Al-Mishal studied petroleum engineering at Cairo University, graduated in 1957, and then worked as a mathematics teacher at Palestine Secondary School for about nine months. Then he moved to work in Saudi Arabia, where he and his companions printed the first statement of the Fatah movement in Akhwar, in 1958. In 1962, Al-Mishal moved to work in , and in addition to his work as Director of the Petroleum Department, he supervised the establishment of the Fatah movement in the Arabian Gulf.
Al-Mishal and his two companions, the two martyrs, Kamal Adwan and Abdel Fattah Hammoud, participated in the Faculty of Engineering since 1965, in “an attempt to form a revolutionary Palestinian movement whose main goal is the liberation of Palestine,” as Mishal wrote in his autobiography. Al-Mishal had an important role on the Palestinian cultural scene, and had established a cultural center that bore his name in Gaza: “The Saeed Al-Mishal Foundation for Culture and Science,” and a thriving theater in Gaza, which had a profound positive impact on the Palestinian youth of Gaza, as stated by many of them, after the occupation planes bombed the institution last year and reduced it completely destroyed it.
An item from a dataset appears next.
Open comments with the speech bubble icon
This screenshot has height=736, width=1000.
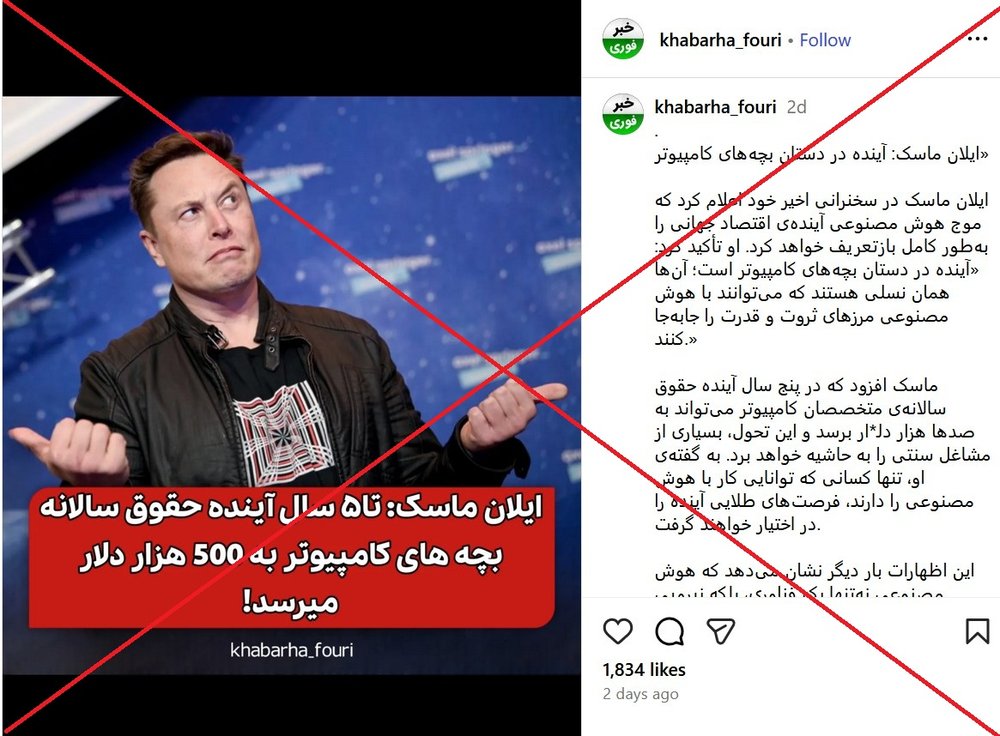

In a press statement, the Palestinian Ministry of Culture mourned Al-Mishal, saying, “With more sadness and sorrow, we mourn the great writer, thinker and fighter Saeed Khalil Al-Mishal, who passed away this afternoon in Amman after a bitter struggle with illness.” And the ministry added, “If the Ministry of Culture mourns this high stature, it confirms the heavy loss of Al-Mishal’s departure, who devoted his efforts to serving the national cause, through his early affiliation with Fatah movement, and devoting his efforts in Gaza after returning to serve his people, specifically in the cultural context.” The statement added that the Foundation “formed, over two decades, a vital role for the national cultural action, and the occupation bombed it at the end of last year because it is an institution of great importance in activating and exporting the enlightened national culture.”
The ministry added, “Our condolences are that Saeed Al-Mishal passed away after leaving us with many books that chronicle the march of the contemporary Palestinian revolution, holding on to the national dream towards Palestine, history and man and the covenant, that the Palestinian culture remains faithful to the history of the national intellectuals who paved the road with their efforts and their blood.”